- [WHAT IS BEING ASKED]: Below this line is a set of entries; quote exactly the lines from the line that contains "[Reproducir Sin Tiempo de Kaotiko] (214, 501)" to the line that contains "48 (99, 100)", both lines included.

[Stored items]
════════════════════
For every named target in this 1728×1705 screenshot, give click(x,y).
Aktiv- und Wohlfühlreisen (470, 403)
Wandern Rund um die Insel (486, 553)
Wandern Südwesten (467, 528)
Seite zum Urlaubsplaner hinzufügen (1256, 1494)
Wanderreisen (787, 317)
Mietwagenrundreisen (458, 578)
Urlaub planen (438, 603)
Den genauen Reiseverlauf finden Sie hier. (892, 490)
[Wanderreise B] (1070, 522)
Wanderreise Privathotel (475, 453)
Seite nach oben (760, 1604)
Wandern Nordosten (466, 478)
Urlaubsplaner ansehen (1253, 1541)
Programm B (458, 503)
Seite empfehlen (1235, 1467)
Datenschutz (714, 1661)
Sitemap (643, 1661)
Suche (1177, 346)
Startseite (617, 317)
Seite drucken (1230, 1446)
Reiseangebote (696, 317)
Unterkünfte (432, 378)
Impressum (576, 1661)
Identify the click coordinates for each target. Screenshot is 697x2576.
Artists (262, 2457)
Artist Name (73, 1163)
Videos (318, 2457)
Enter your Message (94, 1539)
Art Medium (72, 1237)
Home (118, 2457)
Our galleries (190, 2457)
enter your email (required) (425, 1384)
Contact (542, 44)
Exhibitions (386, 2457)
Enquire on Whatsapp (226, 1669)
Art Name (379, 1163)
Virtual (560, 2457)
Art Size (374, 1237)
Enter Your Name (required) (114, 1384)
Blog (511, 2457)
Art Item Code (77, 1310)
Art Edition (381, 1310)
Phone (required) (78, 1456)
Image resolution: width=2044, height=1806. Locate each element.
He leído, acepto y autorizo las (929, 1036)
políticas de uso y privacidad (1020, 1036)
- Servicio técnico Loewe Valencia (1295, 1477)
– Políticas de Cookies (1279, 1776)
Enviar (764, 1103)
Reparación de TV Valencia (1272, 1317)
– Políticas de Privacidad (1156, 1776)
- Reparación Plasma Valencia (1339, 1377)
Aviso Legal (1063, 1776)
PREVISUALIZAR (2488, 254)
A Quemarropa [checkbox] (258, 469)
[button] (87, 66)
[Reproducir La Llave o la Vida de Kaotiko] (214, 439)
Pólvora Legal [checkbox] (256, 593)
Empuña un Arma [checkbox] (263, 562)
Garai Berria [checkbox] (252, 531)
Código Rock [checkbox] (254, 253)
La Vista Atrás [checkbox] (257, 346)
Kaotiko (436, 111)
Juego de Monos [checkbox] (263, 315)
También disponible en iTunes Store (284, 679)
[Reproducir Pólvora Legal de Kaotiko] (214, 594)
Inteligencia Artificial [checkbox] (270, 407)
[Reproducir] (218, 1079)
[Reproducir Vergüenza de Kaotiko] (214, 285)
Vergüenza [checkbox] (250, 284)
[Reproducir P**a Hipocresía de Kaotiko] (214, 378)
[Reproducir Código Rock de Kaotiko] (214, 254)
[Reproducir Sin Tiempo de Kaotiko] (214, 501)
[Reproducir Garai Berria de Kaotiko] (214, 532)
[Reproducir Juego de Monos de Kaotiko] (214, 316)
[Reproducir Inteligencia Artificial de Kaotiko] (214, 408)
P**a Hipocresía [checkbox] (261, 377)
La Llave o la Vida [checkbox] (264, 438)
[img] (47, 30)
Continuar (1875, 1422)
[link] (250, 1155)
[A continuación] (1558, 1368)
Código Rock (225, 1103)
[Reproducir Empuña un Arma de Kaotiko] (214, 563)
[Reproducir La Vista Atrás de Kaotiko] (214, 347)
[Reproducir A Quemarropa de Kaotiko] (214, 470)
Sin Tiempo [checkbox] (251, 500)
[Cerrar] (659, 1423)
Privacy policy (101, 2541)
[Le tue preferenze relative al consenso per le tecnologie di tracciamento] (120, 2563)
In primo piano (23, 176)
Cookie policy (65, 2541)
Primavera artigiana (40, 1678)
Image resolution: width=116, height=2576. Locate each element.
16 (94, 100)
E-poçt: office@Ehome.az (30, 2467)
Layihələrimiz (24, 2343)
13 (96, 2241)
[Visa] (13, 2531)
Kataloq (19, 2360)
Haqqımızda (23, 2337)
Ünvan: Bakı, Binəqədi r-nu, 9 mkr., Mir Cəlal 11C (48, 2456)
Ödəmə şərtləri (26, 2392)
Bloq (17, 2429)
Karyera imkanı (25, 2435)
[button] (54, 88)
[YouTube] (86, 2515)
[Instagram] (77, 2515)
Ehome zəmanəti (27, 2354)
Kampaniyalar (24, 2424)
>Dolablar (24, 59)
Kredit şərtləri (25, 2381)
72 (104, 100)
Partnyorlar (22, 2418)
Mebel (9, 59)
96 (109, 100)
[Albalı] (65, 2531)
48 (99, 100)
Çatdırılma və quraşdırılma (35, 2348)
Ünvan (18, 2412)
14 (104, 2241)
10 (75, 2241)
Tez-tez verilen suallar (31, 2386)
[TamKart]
════════════════════
- [ANSWER BOX]:
[Reproducir Sin Tiempo de Kaotiko] (214, 501)
[Reproducir Garai Berria de Kaotiko] (214, 532)
[Reproducir Juego de Monos de Kaotiko] (214, 316)
[Reproducir Inteligencia Artificial de Kaotiko] (214, 408)
P**a Hipocresía [checkbox] (261, 377)
La Llave o la Vida [checkbox] (264, 438)
[img] (47, 30)
Continuar (1875, 1422)
[link] (250, 1155)
[A continuación] (1558, 1368)
Código Rock (225, 1103)
[Reproducir Empuña un Arma de Kaotiko] (214, 563)
[Reproducir La Vista Atrás de Kaotiko] (214, 347)
[Reproducir A Quemarropa de Kaotiko] (214, 470)
Sin Tiempo [checkbox] (251, 500)
[Cerrar] (659, 1423)
Privacy policy (101, 2541)
[Le tue preferenze relative al consenso per le tecnologie di tracciamento] (120, 2563)
In primo piano (23, 176)
Cookie policy (65, 2541)
Primavera artigiana (40, 1678)
Image resolution: width=116, height=2576. Locate each element.
16 (94, 100)
E-poçt: office@Ehome.az (30, 2467)
Layihələrimiz (24, 2343)
13 (96, 2241)
[Visa] (13, 2531)
Kataloq (19, 2360)
Haqqımızda (23, 2337)
Ünvan: Bakı, Binəqədi r-nu, 9 mkr., Mir Cəlal 11C (48, 2456)
Ödəmə şərtləri (26, 2392)
Bloq (17, 2429)
Karyera imkanı (25, 2435)
[button] (54, 88)
[YouTube] (86, 2515)
[Instagram] (77, 2515)
Ehome zəmanəti (27, 2354)
Kampaniyalar (24, 2424)
>Dolablar (24, 59)
Kredit şərtləri (25, 2381)
72 (104, 100)
Partnyorlar (22, 2418)
Mebel (9, 59)
96 (109, 100)
[Albalı] (65, 2531)
48 (99, 100)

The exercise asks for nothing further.